Aside from a holistic cyber security understanding, it’s important for security consultants to have strong stakeholder engagement and management abilities.
Contract security consultants are in demand as diverse industries require individuals who can quickly grasp the intricacies of their organisations, and provide tailored guidance in a palatable way for technical and non-technical stakeholders.
The combination of technical knowledge and soft skills required to be a security consultant is why such contractors typically command between £650 and £850 a day. But sometimes, day rates can even reach beyond £1,000, depending on the sector and scope of the role.
2. Security Architects
The role of a security architect entails designing, strategising and scoping the future state of organisations’ security systems, policies, applications and GRC processes.
Security architects typically occupy the contract space due to day rate competitiveness against permanent salaries, and industry need for dynamic architects with diverse industry, sector, and systems backgrounds.

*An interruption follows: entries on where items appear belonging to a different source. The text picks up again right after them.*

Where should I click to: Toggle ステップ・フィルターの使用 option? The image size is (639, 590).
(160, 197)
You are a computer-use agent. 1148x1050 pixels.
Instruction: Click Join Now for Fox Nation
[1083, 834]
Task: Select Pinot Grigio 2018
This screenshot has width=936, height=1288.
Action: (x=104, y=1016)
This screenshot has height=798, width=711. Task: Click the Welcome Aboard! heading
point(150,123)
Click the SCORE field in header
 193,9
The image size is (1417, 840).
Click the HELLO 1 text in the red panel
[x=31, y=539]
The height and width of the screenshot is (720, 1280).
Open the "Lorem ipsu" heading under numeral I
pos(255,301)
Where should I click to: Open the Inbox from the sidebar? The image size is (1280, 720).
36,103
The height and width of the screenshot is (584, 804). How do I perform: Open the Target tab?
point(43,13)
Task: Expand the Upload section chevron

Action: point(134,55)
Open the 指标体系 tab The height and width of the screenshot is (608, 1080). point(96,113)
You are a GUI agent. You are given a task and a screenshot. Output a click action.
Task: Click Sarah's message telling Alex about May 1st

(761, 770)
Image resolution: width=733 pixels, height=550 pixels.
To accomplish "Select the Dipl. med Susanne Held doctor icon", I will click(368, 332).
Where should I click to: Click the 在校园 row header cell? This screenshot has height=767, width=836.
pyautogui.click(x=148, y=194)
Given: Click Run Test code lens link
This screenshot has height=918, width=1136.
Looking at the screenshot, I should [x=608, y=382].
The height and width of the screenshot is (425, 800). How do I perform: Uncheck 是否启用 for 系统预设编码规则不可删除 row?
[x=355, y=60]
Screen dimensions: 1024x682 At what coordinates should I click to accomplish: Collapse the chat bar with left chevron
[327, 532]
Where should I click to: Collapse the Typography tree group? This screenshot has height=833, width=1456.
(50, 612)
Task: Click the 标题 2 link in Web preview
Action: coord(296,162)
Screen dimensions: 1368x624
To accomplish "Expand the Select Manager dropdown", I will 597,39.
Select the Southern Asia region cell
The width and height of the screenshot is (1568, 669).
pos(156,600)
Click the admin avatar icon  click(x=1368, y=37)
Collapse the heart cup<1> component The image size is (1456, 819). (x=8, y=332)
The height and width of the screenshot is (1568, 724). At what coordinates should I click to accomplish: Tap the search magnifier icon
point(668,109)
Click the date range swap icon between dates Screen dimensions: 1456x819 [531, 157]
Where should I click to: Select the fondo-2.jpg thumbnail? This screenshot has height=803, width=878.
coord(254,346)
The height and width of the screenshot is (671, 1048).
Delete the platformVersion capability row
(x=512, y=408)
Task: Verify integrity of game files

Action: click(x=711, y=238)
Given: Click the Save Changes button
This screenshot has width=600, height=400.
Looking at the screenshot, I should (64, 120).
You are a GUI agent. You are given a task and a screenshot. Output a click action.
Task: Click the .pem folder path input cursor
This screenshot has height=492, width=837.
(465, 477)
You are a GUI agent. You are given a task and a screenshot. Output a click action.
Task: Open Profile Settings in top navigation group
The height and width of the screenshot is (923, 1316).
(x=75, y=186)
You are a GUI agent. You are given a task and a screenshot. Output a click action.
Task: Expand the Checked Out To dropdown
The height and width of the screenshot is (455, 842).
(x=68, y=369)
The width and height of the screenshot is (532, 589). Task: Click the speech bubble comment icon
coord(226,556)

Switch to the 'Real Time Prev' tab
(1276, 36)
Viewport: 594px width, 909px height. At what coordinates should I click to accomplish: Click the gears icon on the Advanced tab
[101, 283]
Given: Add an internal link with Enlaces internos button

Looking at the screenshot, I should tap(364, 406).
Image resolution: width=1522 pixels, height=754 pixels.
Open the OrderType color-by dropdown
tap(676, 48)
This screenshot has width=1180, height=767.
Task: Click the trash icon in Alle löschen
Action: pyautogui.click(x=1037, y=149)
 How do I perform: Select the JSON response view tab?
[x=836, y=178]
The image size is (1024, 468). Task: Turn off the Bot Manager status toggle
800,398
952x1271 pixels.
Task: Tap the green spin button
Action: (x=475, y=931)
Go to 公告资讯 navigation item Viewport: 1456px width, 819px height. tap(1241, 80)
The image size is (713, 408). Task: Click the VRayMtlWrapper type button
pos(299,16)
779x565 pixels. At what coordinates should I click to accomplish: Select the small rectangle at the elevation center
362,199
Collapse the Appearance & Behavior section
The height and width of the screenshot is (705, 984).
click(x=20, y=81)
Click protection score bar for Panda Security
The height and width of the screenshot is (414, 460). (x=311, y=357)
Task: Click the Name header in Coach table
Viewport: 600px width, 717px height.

The combination of an exceptional level of technical understanding, strategic road-mapping abilities and pragmatism developed through years of industry experience means that security architect contractors can easily command between £750 and £1,000 per day, sometimes even £1,200 per day.
3. Penetration Testers
Penetration testers identify cyber vulnerabilities as ethical hackers, while contributing to risk and vulnerability enhancements and cyber security awareness for organisations.
Contractors and managed service security providers dominate the penetration testing market due to the cyber skills shortage, and also the cyclical and ad-hoc nature of their work. With organisations needing regular testing to maintain their regulatory compliance requirements, or project-dependent ad-hoc assessments, temporary penetration testers meet the demand.
A technical repertoire spanning networking, programming, cryptography, vulnerability assessment and OS knowledge, alongside a tenacious nature and a finger on the pulse of the expanding threat landscape makes a successful penetration tester. These skills allow them to earn between £500 to £850 per day, potentially stretching to £950 and beyond.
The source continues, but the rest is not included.